INFORMATION SUPPLIED ->
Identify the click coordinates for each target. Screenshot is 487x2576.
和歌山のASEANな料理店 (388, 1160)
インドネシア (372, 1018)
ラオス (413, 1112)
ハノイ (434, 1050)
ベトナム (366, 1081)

TASK INSTRUCTIONS -> Transcribe the entries exactly, and make each line match the original.

OUTPUT BELOW ->
Identify the click coordinates for each target. Screenshot is 487x2576.
和歌山のASEANな料理店 (388, 1160)
インドネシア (372, 1018)
ラオス (413, 1112)
ハノイ (434, 1050)
ベトナム (366, 1081)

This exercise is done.